What I love about anthologies like The Dragon Book is that they really introduce you to new authors that you might not have noticed before.
The Dragon Book does this wonderfully well, as it has a number of excellent authors in it, such as Tamora Pierce, Jonathan Stroud, and Diana Wynne Jones, that I love but it also introduced me to a number of new authors that I hadn’t read as well, such as; Peter Beagle, Garth Nix, and Tad Williams.
Peter Beagle’s story, “Oakland Dragon Blues” is incredibly imaginative. It follows a dragon that comes out from an unfinished story and attempts to find its author to in act revenge. Besides its creativity Beagle really offers up dragons in a different light, as the dragon just wants to get home or die and isn’t vicious or bloodthirsty, just someone looking for a way back home. Beagle does a great job with the humor of the piece as well. The story is short, to the point, and no previous info is needed to understand it, making it a hilarious and great short story.
I’ve never read anything by Garth Nix, but I’ve heard his name come up in countless conversations about young adult fantasy books. He’s the author of The Old Kingdom series, The Seventh Tower series, and the Keys To The Kingdom series. And while you might assume he would turn to the traditional sense of dragons, his series dealing so much in traditional kingdom settings, his newest short story “Stop!” is anything but. In “Stop!” the dragon is an alien like creature that tries to turn a man into a creature like himself but dies before completing the task, leaving the man half human half dragon. A dragon is nothing what we would expect, and instead this man is near indestructible, but just looking for a way to die. The dragon leaks radiation and this is one of the reasons why anyone who touches him dies instantly. The story is short and tense the whole way through, and reminded me a little bit of Simon Green’s Just Another Judgment Day. A very unique take on dragons and interesting story.
Tad Williams is another author I’ve heard a lot about but never read. He’s incredibly famous for a number of books but he’s currently writing his Shadowmarch series. His short story “A Stark and Wormy Knight” is an interesting reversal of the traditional dragon tale. The story tells the tale of a traditional knight coming to save a princess but from the dragon’s point of view. The story is interesting and humorous and really a surprisingly good read, certainly a keeper in The Dragon Book.

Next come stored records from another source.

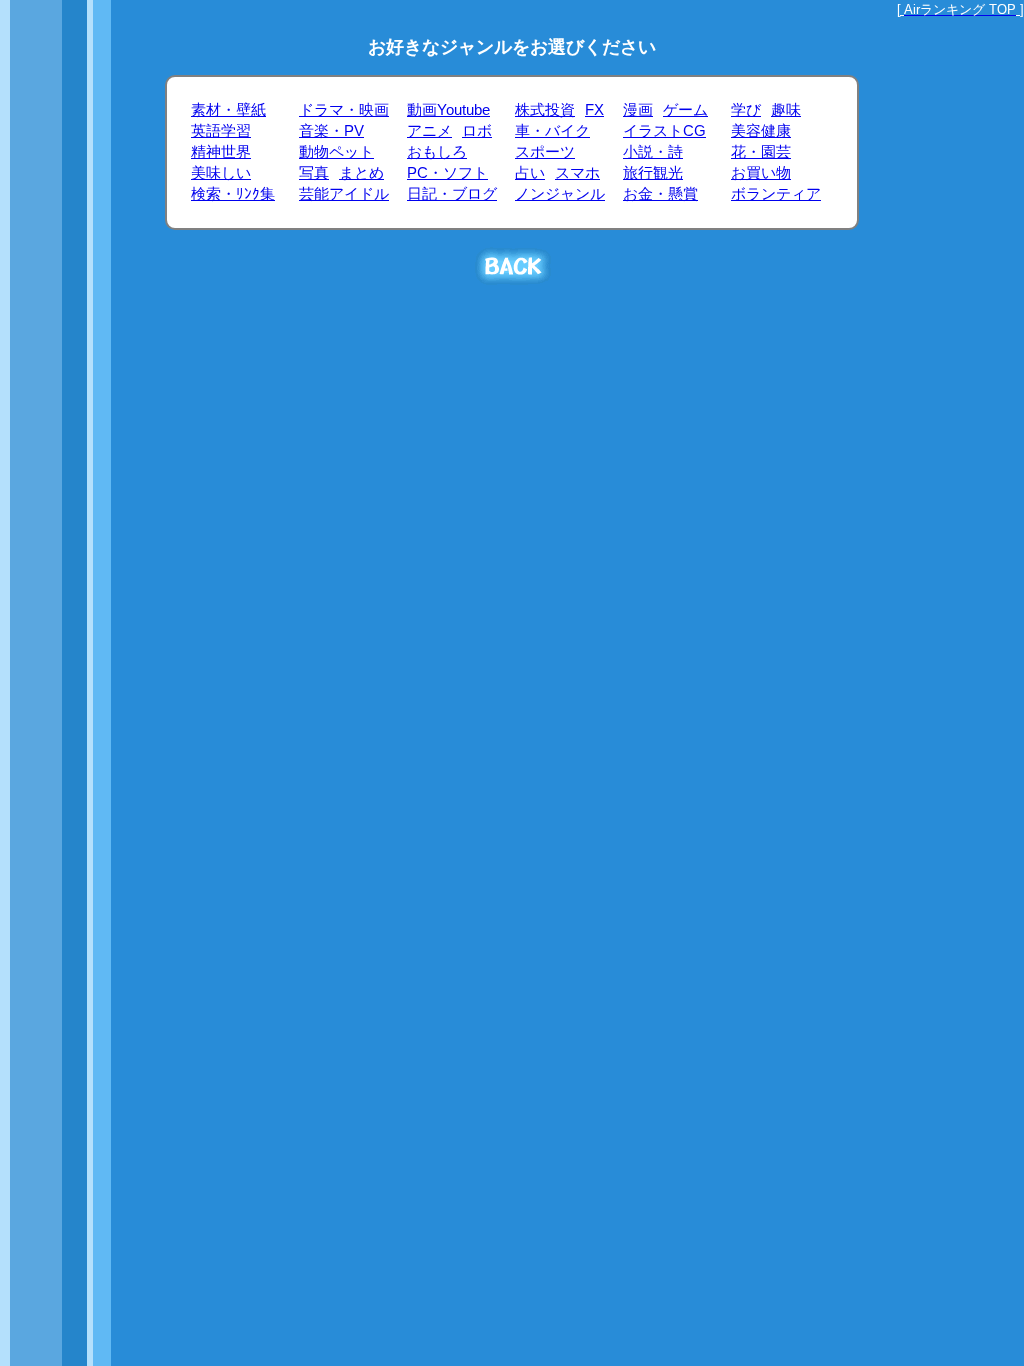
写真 (314, 173)
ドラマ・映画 (344, 110)
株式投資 (545, 110)
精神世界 (221, 152)
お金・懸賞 (660, 194)
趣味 (786, 110)
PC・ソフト (447, 173)
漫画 (638, 110)
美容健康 (761, 131)
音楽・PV (331, 131)
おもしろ (437, 152)
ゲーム (685, 110)
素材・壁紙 (228, 110)
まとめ (361, 173)
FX (594, 110)
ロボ (477, 131)
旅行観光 (653, 173)
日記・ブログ (452, 194)
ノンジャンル (560, 194)
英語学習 (221, 131)
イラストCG (664, 131)
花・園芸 (761, 152)
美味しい (221, 173)
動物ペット (336, 152)
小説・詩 (653, 152)
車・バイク (552, 131)
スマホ (577, 173)
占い (530, 173)
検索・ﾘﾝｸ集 (233, 194)
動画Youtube (448, 110)
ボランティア (776, 194)
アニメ (429, 131)
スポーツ (545, 152)
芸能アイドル (344, 194)
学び (746, 110)
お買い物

All in all The Dragon Book, like it’s predecessor The Wizard Book, is a great read. It offers up a number of short stories ranging in length from short 12 page or less stories, to novella size stories. I was excited and happy with the level of writing in the stories and really feel the authors included in this anthology are top of the line. The Dragon Book is a great place to learn about other great authors and really is a fun book to read between books, making it a must buy for those times you don’t have time to start a book but feel like something quick and good.